**What you need to do**.
1. List every percentage figure given in the farmer confidence article below, ahead of the listing.
2. Please answer these from the farmer confidence article below, one answer per line:
(a) Which cattle disease is named as a source of concern?
(b) What position does Hayley Gourley hold?
(c) When was the quarterly survey completed?
3. Pick up the farmer confidence article below, not the listing, and write what comes after its final sentence.

New Zealand farmer confidence slid in the past quarter amid concern about the impact of Mycoplasma bovis cattle disease on the country's agricultural sector, with the number of farmers expecting conditions to improve now only just outweighing those expecting them to worsen, according to the latest Rabobank rural confidence survey.

"The run of strong commodity prices across virtually all sectors continues to support on-farm profitability and farmer optimism, but, despite the positive broad-based returns, the uncertainty in the operating environment means many farmers are wary of what the next 12 months will bring," Hayley Gourley, Rabobank New Zealand general manager for country banking, said in the report.

The number of farmers expecting the rural economy to improve in the next 12 months fell to 26 per cent, from 27 per cent in the last quarter while the number expecting the rural economy to worsen jumped to 24 per cent, from 12 per cent in the previous quarter, according to the quarterly survey, which was completed last month.

**Data extract**.

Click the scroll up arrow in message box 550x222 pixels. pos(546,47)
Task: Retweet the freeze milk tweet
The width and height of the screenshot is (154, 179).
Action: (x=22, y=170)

**Answers for the tasks**.
1. 26 per cent, 27 per cent, 24 per cent, 12 per cent

2.
(a) Mycoplasma bovis
(b) Rabobank New Zealand general manager for country banking
(c) Last month

3.
Among farmers expecting the agricultural economy to deteriorate, 78 per cent cited Mycoplasma bovis and the consequences of the eradication process as the key reason for holding this view, Gourley noted.


"Government intervention was the second predominant reason for farmer pessimism, however, this was cited far less frequently than in previous quarters," Gourley said.

Some 46 per cent were expecting similar conditions for the rural economy in the next 12 months, down from 59 per cent, the survey showed.

Overall confidence in the broader agricultural economy had been driven lower by reduced expectations among sheep and beef farmers and horticulturalists, according to the report.

Net confidence dropped sharply among sheep and beef farmers, turning to a negative 6 per cent, from a positive 11 per cent in the previous quarter, while it fell to a negative 9 per cent among horticulturalists, down from a positive 34 per cent previously.

Dairy farmer confidence, however, strengthened, in part because of Fonterra Cooperative Group's strong opening forecast of $7 per kilogram of milk solids for the 2018-19 season, according to Gourley.

"The Fonterra opening forecast was announced just prior to this survey being undertaken and has set a positive tone for the coming year, amidst a period of uncertainty as the industry continues to work through the eradication of mycoplasma bovis," she said.

"Spirits have been further buoyed by a weak kiwi dollar relative to the US dollar, helping to underpin favourable farmgate milk prices," Gourley added.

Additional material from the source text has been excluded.